August 24th, 2007 (09:44 pm)
anxious

current mood: anxious

Where would we be without Ebay? I'd be without my priceless copy of the 1985 Vogue Knitting magazine, that's for sure. I bought it to read a couple of the articles, but it kept us in stitches at work all day. The only part that worries me? The fact that the same magazine that had me screaming with laughter in public is the one I am buying modern copies of today, with garments that I think are pretty stylish. What are people going to think of my taste in clothes in 20 years time?

One thing I do know. I will never, ever let my love of knitting get to the point where my jumpers start eating me:



I can't say that that's doing her body any good at all. It's certainly starting to make me wonder what my knitwear is planning.

Lucy [userpic]

Consumption

August 19th, 2007 (07:18 pm)
accomplished

current mood: accomplished

I am now 25. Not so strangely this doesn't really feel any different from 24. I don't think it means I can do anything else exciting either, except maybe rent a car in the US with ease. Thank you for all your nice comments and emails though. I had many nice presents, including from my boss, who went above the call of duty and beyond to find the yarn shop in Vauxhall and buy me Lantern Moon needles. Well done that man.

This week I have mostly been engaging in buying stuff. From London (scary Jigsaw spending), the internet (way too many books) and France (Booze Cruise!, I don't drink, but there's always grenadine and fruit juice to buy.) I love shopping in France. There's just so much that's different and intriguing, and even the presentation is different from here. 


Try asking for that in a London shop.

Lucy [userpic]

Ho Hum.

August 10th, 2007 (09:25 pm)
quixotic

current mood: quixotic

I think August is going to be one of those months where I have to force myself to do things. Like post to LiveJournal. Lots of exciting things have happened, but I've had no urge to write about them for which I feel slightly guilty. It's like writing thank you notes and acceptances etc. I know that I should do them, I want to do them, and I know they'll make other people happy, but the actual doing of it seems so laboured. Why do some people have so much get up and go when I have so little? Que sera, sera!

Going to Avenue Q deserved its own post alas, but I shall just mention that it was terribly amusing, the puppet sex may have scared me for life, the bit about the English degree was very true, and I sincerely hope that LucyMe is not at all like Lucy the Slut. Also, am I the only person who has never wanted to search the internet for porn? Anyway, lastminute.com have BOGOF tickets still if you haven't seen it.
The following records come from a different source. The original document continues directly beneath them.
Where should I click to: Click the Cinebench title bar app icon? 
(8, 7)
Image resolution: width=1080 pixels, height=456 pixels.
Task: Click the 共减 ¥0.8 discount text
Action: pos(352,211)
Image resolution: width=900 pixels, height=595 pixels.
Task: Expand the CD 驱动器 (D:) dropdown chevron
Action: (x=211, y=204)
I'm spending my days surrounded by property websites and estate agent phone numbers and info sheets as D and I are flat hunting in earnest. We went to see flats in Putney and Southfields last night - both nice, but neither brilliant. We are both picky people so it may take some time. Probably as much as it will take for my work colleagues to stop suggesting that we look for a one bedroom flat. I want to share a flat, not a bed! We're going to see another flat tomorrow, It's over a Thai restaurant (hmmm) and about 20 doors down from a lovely wool shop (yay).

Random Interjection as I dry my hair whilst contemplating this post: Why, when I have lost inches of hair, does it take the same time to dry??

It's my 25th birthday on Monday, but thanks to my crap organisational skills I haven't done much about it. If anyone wants to meet up for frolickery in the next week or so (Not Tuesday, I'm crossing the Channel to denude Carrefour of wine and chocolate) let me know. (dozydormouse, pinkhebe, kerrilouise and ciorstaidh, I will be emailing you about dinner shortly). One of the sorrowful things about getting old is that birthdays seem to have less magic. Although my boss has given me a package that feels suspiciously like knitting needles. I will be gobsmacked if he really has gone into a knitting establishment.

I'm pleased with my free Penguin book, I got The Wall Jumper, which I've never heard of, but it sounds interesting. I always liked that period when I did A Level German, but I was rather scarred by being force read reams of information about Honecker et al in German every day. 

P.S, claire_wain, has the dress model arrived safely? Am crossing my fingers nervously about the state of the post!